Christopher Walken, perdu dans les années 20 !
Sur bien des points, BATMAN, LE DÉFI est nettement plus abouti que le film précédent. Le script, qui explore la psyché de ses personnages en leur procurant une profondeur inédite, est une merveille, faisant émerger toutes les failles de l’âme humaine, souvent dominée par l’attrait du pouvoir et les pratiques malveillantes lorsqu’il s’agit d’escalader les échelons de la société…
Cette suite met particulièrement l’accent sur les vilains, à travers lesquels s’articule toute la construction de l’intrigue. Recette imparable que de se focaliser sur le développement des protagonistes : ayant prouvé qu’elle était la meilleure en termes de scénario, elle permet au réalisateur de développer une intrigue riche et passionnante, impliquant viscéralement le spectateur, obligé de choisir entre son attachement et sa répulsion pour tel ou tel personnage, emportant ainsi toute son attention et son empathie pour leur destin aux allures de drame shakespearien.

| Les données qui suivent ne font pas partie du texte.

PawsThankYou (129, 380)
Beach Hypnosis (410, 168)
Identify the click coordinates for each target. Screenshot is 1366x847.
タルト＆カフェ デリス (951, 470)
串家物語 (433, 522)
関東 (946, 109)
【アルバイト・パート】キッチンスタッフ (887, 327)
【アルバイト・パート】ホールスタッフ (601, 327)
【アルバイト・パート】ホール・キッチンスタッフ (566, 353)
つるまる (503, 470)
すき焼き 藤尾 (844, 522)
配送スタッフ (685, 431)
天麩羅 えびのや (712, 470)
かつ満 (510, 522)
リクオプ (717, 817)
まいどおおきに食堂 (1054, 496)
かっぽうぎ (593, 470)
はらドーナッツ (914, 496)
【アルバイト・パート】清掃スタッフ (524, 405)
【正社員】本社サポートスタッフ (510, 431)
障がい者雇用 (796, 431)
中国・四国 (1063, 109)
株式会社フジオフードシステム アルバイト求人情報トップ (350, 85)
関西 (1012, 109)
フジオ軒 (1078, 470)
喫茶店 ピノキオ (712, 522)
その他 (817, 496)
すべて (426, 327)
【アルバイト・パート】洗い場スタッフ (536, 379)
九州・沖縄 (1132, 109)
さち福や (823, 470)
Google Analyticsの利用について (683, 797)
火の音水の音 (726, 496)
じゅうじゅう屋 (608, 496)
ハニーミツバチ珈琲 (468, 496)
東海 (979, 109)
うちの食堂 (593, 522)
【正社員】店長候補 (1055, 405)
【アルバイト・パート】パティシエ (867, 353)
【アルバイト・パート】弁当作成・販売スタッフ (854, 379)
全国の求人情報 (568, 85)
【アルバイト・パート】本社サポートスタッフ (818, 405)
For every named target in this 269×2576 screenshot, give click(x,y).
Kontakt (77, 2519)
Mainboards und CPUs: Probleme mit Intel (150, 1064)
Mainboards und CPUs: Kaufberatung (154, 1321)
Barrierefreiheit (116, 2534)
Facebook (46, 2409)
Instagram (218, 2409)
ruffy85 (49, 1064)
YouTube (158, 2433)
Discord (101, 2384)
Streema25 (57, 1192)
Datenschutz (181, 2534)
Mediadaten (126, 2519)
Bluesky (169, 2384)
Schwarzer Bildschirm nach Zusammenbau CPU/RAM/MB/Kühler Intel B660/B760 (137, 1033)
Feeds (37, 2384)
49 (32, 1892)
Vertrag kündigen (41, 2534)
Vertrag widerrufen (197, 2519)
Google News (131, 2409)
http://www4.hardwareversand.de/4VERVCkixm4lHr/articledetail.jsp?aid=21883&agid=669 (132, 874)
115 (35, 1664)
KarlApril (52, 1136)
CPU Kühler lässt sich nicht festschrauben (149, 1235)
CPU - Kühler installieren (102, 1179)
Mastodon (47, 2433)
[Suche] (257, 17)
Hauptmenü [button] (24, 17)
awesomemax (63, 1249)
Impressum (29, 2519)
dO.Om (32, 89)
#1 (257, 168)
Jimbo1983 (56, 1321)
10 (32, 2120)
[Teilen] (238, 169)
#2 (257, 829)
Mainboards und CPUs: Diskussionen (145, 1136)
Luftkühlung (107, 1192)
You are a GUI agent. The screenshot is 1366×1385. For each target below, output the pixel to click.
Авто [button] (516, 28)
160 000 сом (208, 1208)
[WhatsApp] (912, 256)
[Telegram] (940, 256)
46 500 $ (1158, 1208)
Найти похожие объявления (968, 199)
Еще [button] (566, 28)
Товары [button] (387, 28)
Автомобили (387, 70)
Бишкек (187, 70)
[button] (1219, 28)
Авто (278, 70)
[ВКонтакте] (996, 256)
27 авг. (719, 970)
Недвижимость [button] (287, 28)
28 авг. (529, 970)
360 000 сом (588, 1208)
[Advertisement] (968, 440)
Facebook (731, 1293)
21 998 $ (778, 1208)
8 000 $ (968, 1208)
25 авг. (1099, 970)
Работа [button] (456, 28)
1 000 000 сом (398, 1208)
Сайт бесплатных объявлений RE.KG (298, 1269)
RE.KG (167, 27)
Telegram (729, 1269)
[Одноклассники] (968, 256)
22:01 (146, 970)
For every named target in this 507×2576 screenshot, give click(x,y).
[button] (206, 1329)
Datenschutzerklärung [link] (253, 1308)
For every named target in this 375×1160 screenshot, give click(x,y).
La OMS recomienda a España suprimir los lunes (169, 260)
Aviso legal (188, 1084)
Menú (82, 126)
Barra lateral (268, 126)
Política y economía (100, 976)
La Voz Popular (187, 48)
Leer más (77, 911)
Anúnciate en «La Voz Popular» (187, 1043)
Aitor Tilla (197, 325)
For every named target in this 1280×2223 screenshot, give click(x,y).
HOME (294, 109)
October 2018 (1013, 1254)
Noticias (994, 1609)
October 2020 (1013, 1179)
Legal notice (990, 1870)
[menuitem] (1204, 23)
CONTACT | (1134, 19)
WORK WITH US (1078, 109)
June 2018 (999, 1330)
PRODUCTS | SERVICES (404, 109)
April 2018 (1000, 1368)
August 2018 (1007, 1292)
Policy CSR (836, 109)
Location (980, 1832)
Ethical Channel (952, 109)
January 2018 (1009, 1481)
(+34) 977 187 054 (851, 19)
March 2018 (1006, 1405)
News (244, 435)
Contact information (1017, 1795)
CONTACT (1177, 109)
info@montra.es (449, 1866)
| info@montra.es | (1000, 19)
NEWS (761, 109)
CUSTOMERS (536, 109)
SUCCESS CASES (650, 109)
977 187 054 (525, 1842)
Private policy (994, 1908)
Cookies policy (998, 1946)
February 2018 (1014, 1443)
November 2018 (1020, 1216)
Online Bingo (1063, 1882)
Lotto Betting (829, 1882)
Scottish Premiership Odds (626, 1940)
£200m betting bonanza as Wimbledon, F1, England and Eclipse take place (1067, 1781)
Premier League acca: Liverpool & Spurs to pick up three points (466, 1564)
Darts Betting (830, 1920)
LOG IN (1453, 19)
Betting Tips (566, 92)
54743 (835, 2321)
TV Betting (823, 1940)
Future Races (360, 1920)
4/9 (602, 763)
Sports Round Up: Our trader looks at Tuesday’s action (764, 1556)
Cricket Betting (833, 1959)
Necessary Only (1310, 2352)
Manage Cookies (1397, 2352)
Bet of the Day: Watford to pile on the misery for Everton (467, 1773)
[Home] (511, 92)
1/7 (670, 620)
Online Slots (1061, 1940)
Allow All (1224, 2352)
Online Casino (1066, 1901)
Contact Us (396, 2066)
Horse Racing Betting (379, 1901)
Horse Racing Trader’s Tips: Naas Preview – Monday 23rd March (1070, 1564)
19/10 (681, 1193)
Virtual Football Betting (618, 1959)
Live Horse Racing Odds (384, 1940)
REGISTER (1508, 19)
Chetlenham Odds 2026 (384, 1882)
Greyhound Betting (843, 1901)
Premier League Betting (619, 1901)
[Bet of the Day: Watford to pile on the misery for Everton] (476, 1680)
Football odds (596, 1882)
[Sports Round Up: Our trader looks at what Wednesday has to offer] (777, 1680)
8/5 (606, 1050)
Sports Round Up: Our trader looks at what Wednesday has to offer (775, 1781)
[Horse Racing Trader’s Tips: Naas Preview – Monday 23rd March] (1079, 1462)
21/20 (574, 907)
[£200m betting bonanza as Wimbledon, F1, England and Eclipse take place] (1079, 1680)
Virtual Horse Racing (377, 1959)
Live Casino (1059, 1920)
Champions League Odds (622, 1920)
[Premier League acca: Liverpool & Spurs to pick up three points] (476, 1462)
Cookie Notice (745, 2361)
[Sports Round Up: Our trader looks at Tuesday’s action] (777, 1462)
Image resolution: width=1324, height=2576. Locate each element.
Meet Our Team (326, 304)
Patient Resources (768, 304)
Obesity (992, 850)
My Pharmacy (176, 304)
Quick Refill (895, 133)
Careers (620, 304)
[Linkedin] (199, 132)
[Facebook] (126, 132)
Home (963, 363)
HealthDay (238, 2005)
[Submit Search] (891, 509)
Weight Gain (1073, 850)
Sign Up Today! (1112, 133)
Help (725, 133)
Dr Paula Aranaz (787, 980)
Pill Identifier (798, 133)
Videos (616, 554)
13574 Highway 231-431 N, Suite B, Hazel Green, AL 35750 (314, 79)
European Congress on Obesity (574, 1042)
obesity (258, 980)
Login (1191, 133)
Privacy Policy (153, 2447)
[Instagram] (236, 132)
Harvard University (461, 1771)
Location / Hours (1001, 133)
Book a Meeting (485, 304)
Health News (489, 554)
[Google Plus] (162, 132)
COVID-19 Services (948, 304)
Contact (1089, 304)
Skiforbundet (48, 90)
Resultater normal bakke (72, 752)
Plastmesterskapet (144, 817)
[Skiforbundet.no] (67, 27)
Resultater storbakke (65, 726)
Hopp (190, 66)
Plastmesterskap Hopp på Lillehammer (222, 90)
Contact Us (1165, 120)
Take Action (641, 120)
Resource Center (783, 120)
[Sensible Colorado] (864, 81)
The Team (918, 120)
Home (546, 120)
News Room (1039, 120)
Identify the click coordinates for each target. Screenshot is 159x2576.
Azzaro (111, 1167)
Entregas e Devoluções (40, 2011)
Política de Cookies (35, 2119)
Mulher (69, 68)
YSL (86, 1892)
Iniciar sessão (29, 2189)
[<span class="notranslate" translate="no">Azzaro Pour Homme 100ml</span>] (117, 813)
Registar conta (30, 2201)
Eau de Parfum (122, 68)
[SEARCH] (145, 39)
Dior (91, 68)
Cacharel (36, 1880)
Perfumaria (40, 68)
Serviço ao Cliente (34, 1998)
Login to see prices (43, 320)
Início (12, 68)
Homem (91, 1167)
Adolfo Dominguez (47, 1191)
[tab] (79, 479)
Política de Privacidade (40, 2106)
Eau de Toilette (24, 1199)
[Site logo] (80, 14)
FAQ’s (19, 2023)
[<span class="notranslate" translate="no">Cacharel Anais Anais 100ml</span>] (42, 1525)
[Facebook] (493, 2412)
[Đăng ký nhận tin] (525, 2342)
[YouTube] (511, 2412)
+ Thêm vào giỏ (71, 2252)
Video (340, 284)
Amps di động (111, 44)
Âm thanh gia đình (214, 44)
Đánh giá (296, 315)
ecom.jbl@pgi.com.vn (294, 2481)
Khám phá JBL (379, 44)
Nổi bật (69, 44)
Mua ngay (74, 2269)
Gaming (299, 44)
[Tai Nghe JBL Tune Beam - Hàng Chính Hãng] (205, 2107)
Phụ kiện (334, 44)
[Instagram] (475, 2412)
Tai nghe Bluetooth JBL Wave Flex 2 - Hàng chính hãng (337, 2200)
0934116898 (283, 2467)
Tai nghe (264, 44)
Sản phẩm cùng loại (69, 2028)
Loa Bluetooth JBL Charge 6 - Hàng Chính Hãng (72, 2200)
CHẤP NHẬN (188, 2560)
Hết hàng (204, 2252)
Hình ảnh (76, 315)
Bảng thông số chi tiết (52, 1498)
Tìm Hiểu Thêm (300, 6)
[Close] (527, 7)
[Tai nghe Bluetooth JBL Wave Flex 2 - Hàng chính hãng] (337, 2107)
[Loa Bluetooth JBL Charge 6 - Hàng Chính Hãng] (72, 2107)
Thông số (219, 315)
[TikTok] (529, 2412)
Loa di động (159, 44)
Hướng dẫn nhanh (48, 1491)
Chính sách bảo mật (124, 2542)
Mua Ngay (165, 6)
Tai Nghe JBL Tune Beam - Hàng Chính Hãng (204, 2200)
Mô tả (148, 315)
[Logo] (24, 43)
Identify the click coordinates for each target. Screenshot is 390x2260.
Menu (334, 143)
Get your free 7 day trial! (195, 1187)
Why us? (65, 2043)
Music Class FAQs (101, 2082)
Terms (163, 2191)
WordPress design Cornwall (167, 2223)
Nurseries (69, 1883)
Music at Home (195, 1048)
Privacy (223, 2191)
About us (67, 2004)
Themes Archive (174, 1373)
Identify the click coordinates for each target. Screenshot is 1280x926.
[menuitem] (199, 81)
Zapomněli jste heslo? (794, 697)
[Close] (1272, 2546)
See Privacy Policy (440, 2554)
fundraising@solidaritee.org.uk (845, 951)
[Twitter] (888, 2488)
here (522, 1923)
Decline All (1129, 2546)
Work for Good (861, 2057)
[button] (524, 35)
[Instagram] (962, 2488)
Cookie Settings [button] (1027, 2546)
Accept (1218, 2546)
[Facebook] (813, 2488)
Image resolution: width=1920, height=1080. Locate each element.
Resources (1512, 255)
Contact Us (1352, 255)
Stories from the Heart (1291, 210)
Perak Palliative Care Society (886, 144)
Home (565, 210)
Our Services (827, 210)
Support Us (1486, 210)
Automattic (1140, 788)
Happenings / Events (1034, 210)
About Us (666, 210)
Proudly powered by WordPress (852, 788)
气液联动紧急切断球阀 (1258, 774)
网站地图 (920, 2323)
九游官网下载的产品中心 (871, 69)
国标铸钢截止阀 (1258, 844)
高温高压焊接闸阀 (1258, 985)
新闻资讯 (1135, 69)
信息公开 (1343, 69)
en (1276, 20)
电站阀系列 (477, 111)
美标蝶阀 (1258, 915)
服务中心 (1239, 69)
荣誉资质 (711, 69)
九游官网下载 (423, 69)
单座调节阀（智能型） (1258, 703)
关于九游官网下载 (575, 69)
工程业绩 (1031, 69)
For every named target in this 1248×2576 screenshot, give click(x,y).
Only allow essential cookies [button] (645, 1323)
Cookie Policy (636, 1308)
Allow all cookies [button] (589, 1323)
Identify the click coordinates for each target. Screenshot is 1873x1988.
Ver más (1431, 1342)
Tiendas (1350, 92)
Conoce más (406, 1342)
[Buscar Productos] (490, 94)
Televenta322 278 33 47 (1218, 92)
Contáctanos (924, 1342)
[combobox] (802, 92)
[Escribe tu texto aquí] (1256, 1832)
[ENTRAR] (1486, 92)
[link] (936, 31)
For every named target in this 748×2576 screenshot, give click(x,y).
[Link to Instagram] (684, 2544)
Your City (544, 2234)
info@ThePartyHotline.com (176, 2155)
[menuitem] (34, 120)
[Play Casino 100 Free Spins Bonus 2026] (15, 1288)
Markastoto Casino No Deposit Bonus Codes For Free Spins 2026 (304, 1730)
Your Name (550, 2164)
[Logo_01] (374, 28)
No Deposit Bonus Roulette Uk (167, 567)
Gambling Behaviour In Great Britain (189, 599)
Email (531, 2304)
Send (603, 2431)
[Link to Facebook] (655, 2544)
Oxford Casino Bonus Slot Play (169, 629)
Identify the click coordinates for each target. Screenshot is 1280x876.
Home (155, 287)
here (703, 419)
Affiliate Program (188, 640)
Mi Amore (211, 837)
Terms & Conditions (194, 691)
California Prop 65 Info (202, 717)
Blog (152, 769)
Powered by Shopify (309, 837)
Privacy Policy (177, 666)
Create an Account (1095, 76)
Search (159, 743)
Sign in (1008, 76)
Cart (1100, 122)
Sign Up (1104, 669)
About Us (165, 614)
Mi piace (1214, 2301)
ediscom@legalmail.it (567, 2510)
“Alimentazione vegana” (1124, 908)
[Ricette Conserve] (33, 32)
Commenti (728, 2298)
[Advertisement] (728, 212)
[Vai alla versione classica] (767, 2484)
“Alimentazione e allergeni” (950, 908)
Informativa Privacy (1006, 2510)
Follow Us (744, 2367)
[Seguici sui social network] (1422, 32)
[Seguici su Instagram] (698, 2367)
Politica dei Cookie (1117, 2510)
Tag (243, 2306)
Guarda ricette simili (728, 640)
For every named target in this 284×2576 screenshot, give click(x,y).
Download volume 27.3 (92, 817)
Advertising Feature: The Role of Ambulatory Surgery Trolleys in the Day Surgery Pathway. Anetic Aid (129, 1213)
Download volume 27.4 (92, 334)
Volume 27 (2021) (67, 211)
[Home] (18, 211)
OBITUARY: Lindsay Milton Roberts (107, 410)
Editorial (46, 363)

Mais qu’ont-ils en tête, ces deux-là !
Mais le film est davantage une œuvre de Tim Burton qu’une histoire de Batman. Puisqu’on lui a laissé une totale liberté créative sur ce second opus de la franchise, le réalisateur se lâche et s’adonne à l’une de ses thématiques favorites : La figure du Marginal, socialement inadapté. Il trouve immédiatement, à travers les vilains, le matériel idéal pour creuser dans les troubles psychiques et les fêlures de ces personnages déviants. Il parvient ainsi à matérialiser des séquences totalement impossibles, en temps normal, à offrir dans un cinéma grand-public. Comme la scène d’ouverture avec la cruelle naissance du Pingouin, ou toutes celles dans lesquelles Catwoman régurgite sa libido, enfouie depuis tant d’années, sous une combinaison toute en cuir sado-maso !
De fait, Burton délaisse presque complètement la figure du Batman, qui ne brillait déjà guère dans le premier film (et qui se prend une raclée d’entrée de jeu par Catwoman !), et son film obtient un succès beaucoup moins important que le précédent… Évidemment ! celui-ci est davantage un film de « monstres » qu’un film de super-héros…
Plus encore que dans le premier film, Burton ne fait plus grand cas des comics (comme le faisait remarquer l’ami JB), en contournant grandement le principe-même de l’adaptation et en dotant ses personnages d’une caractérisation n’entretenant plus aucun rapport avec leur version de papier. Ainsi, dans le film, Batman tue ses ennemis sans sourciller (crime de lèse-majesté pour le fan puriste de la version comics !) et le Pingouin est un mutant élevé par des animaux dans les égouts, telle une version dégénérée de « Tarzan en ville ». Quant à Catwoman, elle apparait ici comme une sorte de névropathe sado-maso en équipement de circonstance (y a un fouet, quand même)… Tant pis pour les puristes, l’aura du film sera suffisante pour qu’il influence en revanche davantage les comics ! On y verra ainsi moult itérations du Pingouin (tour à tour plus ou moins monstrueux), de Batman (avec un Bruce Wayne s’imposant comme une « panoplie de Batman » plutôt que l’inverse) et de Catwoman (cette dernière arborant de manière régulière la tenue sado-maso en question), plus ou moins isnpirées de la version Burton…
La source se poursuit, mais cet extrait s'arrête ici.